We also needed to prepare for the border crossing into Sudan by packing a limited amount of stuff we might need during the next five days. The only open border between Egypt and Sudan is going by ferry from Aswan (Egypt) to Wadi Halfa (Sudan). Both countries seem to try to limit the flow of people between the two countries since in addition to only one border crossing the ferry is only leaving once a week on Mondays. Our truck needed to go on a different boat so that we were asked to drive it to the other boat two days before the departure of the ferry. We might also need to wait for our truck to arrive in Wadi Halfa. Nobody seems to be in a hurry and Tom told us that his last ride on the ferry lasted more than 50 hours although the distance itself can be travelled in just four hours. They also screwed-up his cabin reservations so that people needed to sleep on deck surrounded by locals starring at them and taking pictures of the female travellers. Let’s see what experience we’ll make this time…

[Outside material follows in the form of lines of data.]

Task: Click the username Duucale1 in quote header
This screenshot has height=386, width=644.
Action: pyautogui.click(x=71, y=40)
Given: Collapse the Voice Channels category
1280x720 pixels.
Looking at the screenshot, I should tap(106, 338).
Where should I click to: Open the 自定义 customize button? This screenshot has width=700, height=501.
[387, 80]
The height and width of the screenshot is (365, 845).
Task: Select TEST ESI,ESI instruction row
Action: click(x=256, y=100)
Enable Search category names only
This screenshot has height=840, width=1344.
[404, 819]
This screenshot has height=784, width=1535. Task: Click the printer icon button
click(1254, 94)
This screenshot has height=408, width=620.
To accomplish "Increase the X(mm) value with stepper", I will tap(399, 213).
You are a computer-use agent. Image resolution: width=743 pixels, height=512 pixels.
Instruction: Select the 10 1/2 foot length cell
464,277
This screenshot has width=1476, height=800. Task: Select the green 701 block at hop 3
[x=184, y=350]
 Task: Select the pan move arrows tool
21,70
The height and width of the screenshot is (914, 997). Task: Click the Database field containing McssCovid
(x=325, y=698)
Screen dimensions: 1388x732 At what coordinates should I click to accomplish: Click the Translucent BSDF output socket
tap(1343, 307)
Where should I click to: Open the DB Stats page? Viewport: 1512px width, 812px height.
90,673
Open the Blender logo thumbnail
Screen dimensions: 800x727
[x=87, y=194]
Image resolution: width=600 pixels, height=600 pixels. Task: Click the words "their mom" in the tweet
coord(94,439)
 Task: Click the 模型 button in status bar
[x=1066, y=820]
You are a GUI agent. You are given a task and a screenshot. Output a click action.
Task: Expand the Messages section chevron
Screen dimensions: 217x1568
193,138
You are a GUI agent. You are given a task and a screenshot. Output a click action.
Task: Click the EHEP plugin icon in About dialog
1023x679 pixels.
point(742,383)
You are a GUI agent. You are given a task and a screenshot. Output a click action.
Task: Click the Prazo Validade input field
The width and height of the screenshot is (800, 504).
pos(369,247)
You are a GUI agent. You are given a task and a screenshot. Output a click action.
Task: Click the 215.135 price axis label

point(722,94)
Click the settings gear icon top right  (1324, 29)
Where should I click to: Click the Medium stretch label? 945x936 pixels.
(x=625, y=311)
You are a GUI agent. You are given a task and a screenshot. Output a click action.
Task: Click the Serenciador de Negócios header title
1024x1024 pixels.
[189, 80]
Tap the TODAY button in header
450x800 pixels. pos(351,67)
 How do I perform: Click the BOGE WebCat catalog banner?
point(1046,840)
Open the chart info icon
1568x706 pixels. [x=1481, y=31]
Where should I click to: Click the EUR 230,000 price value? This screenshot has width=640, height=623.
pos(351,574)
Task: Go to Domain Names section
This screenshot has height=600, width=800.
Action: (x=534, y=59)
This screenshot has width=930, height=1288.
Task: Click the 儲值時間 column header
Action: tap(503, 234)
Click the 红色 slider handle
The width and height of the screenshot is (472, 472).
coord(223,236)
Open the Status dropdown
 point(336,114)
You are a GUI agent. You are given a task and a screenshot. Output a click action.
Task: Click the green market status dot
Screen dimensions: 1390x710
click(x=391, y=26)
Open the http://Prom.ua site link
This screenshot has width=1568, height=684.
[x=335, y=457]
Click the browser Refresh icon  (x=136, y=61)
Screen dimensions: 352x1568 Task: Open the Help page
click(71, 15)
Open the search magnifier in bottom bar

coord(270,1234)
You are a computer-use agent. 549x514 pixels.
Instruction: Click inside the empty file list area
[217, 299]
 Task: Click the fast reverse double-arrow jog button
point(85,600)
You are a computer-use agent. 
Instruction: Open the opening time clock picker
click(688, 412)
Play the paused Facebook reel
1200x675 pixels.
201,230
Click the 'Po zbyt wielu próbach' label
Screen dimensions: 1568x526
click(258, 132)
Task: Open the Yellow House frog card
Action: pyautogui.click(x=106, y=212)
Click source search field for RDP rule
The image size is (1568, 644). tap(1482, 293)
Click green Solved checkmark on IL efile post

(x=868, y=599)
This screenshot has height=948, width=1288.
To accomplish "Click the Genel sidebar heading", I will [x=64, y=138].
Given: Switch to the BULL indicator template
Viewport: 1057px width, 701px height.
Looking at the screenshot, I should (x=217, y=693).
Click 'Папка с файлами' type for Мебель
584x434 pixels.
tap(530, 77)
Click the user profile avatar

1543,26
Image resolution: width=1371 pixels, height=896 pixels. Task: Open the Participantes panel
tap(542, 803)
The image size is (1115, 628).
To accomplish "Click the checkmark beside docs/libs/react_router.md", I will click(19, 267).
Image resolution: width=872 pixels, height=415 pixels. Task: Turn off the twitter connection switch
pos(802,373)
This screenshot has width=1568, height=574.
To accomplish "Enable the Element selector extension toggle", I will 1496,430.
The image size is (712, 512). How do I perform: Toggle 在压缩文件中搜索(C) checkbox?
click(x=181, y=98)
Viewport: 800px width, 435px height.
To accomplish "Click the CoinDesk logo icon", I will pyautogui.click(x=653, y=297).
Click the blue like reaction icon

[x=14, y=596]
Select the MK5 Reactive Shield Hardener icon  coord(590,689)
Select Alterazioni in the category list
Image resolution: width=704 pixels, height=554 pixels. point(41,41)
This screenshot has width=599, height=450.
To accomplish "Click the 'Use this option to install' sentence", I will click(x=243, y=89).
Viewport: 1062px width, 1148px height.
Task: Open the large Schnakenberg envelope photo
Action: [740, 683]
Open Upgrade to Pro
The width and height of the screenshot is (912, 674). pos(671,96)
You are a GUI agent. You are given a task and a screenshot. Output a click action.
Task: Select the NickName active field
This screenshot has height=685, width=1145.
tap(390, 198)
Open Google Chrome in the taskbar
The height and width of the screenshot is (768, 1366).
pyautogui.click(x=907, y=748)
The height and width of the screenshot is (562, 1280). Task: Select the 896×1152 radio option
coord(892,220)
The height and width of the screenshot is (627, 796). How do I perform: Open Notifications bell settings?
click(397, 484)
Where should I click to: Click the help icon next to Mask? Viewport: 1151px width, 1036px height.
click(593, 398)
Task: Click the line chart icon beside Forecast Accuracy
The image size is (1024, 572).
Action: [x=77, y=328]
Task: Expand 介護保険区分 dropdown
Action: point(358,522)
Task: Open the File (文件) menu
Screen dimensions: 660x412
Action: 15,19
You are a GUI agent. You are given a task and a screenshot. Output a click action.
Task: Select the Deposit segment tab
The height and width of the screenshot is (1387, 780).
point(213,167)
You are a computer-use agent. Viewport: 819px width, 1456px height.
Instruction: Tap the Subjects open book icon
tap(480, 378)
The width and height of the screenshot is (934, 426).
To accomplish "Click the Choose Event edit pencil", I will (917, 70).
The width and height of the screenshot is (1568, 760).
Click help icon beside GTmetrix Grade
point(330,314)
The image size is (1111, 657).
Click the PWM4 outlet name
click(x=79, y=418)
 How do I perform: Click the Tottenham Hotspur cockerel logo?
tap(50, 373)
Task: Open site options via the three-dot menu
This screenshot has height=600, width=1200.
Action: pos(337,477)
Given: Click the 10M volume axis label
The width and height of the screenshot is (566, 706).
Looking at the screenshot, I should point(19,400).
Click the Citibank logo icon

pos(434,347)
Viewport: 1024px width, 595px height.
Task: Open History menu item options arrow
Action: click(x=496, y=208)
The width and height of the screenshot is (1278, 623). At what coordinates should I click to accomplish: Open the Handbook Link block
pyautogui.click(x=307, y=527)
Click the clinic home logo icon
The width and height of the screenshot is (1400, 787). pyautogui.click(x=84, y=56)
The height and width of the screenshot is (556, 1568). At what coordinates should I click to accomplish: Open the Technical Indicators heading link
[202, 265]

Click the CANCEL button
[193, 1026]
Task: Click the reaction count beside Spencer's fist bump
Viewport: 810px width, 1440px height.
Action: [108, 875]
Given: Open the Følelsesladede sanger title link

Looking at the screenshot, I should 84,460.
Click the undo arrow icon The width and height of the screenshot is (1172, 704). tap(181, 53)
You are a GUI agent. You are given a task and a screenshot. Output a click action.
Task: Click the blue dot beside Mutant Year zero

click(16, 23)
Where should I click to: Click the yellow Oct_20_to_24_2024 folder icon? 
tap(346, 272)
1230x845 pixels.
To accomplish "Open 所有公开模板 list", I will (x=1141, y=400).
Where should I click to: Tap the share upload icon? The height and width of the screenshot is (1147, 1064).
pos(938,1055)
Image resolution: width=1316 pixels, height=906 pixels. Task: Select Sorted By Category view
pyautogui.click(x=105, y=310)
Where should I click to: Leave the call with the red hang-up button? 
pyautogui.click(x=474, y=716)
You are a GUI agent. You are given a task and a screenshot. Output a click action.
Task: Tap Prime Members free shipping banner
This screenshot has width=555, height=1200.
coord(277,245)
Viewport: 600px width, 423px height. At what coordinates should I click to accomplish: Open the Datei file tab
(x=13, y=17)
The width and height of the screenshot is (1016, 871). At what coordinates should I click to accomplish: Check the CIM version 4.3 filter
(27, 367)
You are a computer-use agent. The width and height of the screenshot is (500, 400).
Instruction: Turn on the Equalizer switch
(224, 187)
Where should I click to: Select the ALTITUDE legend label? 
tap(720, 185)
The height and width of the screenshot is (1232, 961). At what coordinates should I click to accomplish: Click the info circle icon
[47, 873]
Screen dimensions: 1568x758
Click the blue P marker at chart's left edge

In the morning we visited the Valley of the Kings and the Hatshepsut Temple. The valley is home to the tombs of the Pharaohs of the New Kingdom. We visited the tombs of Ramses I, Ramses III and Ramses IV which are all very colorful painted. Most impressive was a ceiling painting in the tomb of Ramses IV showing a woman swallowing the sun. Especially famous is the tomb of Tutankhamun which we did not visit. The reason behind is that this tomb is only famous for being found intact meaning undiscovered by tomb raiders. Nowadays the tomb is empty anyhow since all artifacts are shown in the Egyptian Museum in Cairo. Therefore, it might not be worse to pay an additional 100 Egyptian Pounds (17 USD) to visit the tomb since Tutankhamun was a very young Pharaoh ruling only for a short period of time resulting in a small tomb without any color. To further limit the impact of tourism to the tombs cameras are not allow inside the valley anymore why I’m also not posting any pictures of the valley.
Hatshepsut was a female Pharaoh whose impressive temple we visited in the late morning (see today’s picture). We saw already many sculptures of Hatshepsut during our journey in Egypt always showing her as a powerful leader with a male appearance such as strong muscles and an artificial beard.
On the way back to the hostel we crossed the river Nile by motor boot and our guide was joking if I want to drive it. I took him by his word and said “Yes” resulting in me driving the motor boat for approx. five minutes. Since I never drove a motor boat before my driving style was quite insecure so I had to hand back the helm.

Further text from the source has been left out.